**DIRECTIONS FOR THIS TASK**. Carry on the patch text about refactoring the Arm Neon I8MM contraction lowering pattern, starting right after its final line.

**EXCERPTED TEXT**.
__________________________________________________

Author: Momchil Velikov (momchil-velikov)

Changes

This patch refactors the pattern in Transforms/LowerContractionToNeonI8MMPattern.cpp using similar approach as in #147052 to prepare for adding BF16 support.


Patch is 22.96 KiB, truncated to 20.00 KiB below, full version: https://github.com/llvm/llvm-project/pull/149810.diff

1 Files Affected:

  • (modified) mlir/lib/Dialect/ArmNeon/Transforms/LowerContractionToNeonI8MMPattern.cpp (+247-184)
diff --git a/mlir/lib/Dialect/ArmNeon/Transforms/LowerContractionToNeonI8MMPattern.cpp b/mlir/lib/Dialect/ArmNeon/Transforms/LowerContractionToNeonI8MMPattern.cpp
index a07be7801869f..0738de6c7788c 100644
--- a/mlir/lib/Dialect/ArmNeon/Transforms/LowerContractionToNeonI8MMPattern.cpp
+++ b/mlir/lib/Dialect/ArmNeon/Transforms/LowerContractionToNeonI8MMPattern.cpp
@@ -31,23 +31,15 @@ using namespace mlir;
 using namespace mlir::arm_neon;
 
 namespace {
-
-/// Return the shaped type with new element type.
-static Type matchContainerType(Type element, Type container) {
-  if (auto shapedTy = dyn_cast<ShapedType>(container)) {
-    return shapedTy.clone(element);
-  }
-  return element;
-}
-
-// Get the operand of a `vector.contract`. This function is intended to abstract
-// away from the particular way a value is extended before feeding it into the
-// `vector.contract` - via zero-extend or an explicit or implicit sign-extend
-// (for implicit sign-extension see `vector.contract` documentation).

__________________________________________________

**SUPPLIED INFORMATION**.
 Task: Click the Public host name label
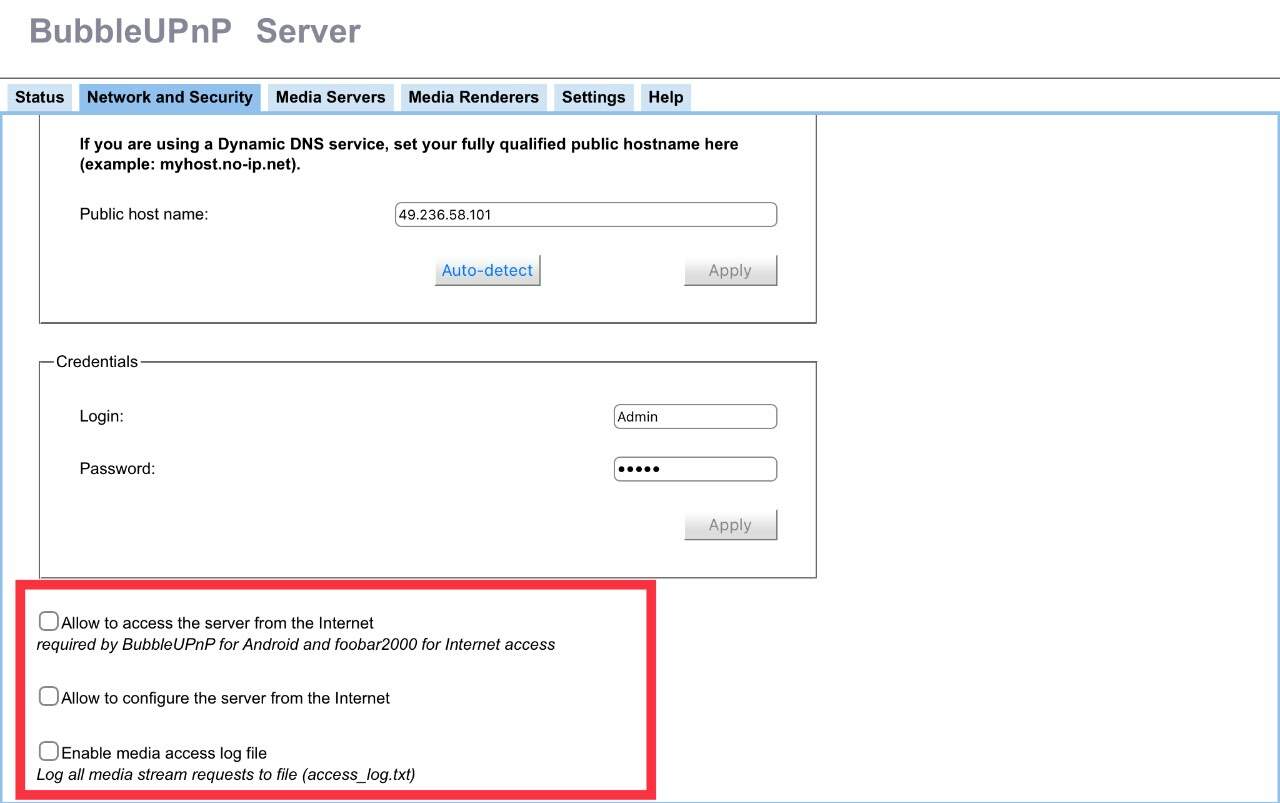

__________________________________________________

**THE RESPONSE**.
-//
-// The template parameter `Op` indicates the extension operation (explicit or
-// implicit) for which we are checking.
-//
+/// Get the operand of a `vector.contract`. This function is intended to
+/// abstract away from the particular way a value is extended before feeding it
+/// into the `vector.contract` - via zero-extend or an explicit or implicit
+/// sign-extend (for implicit sign-extension see `vector.contract`
+/// documentation).
+///
+/// The template parameter `Op` indicates the extension operation (explicit or
+/// implicit) for which we are checking.
+///
 // Return success only for extensions from `iN` (N <= 8) to `i32`.
 template <typename Op>
 std::optional<Value> getExtOperand(Value v) {
@@ -85,202 +77,186 @@ std::optional<Value> getExtOperand(Value v) {
   return inOp;
 }
 
-// Designate the operation (resp. instruction) used to do sub-tile matrix
-// multiplications.
-enum class MMLA {
-  Signed,      // smmla
-  Unsigned,    // ummla
-  Mixed,       // usmmla
-  MixedSwapped // usmmla with LHS and RHS swapped
-};
+/// Helper function to extend a vector with elements iN, N < 8 to
+/// a vector of i8. Do sign extension if the parameter `signExt` is true,
+/// zero extension otherwise.
+Value extendSmallIntVector(Location loc, VectorType srcTy, Value val,
+                           bool signExt, PatternRewriter &rewriter) {
+  Type targetTy = srcTy.clone(rewriter.getI8Type());
+  return signExt ? rewriter.createOrFold<arith::ExtSIOp>(loc, targetTy, val)
+                 : rewriter.createOrFold<arith::ExtUIOp>(loc, targetTy, val);
+}
 
-// Create the matrix mulitply and accumulate operation according to `op`.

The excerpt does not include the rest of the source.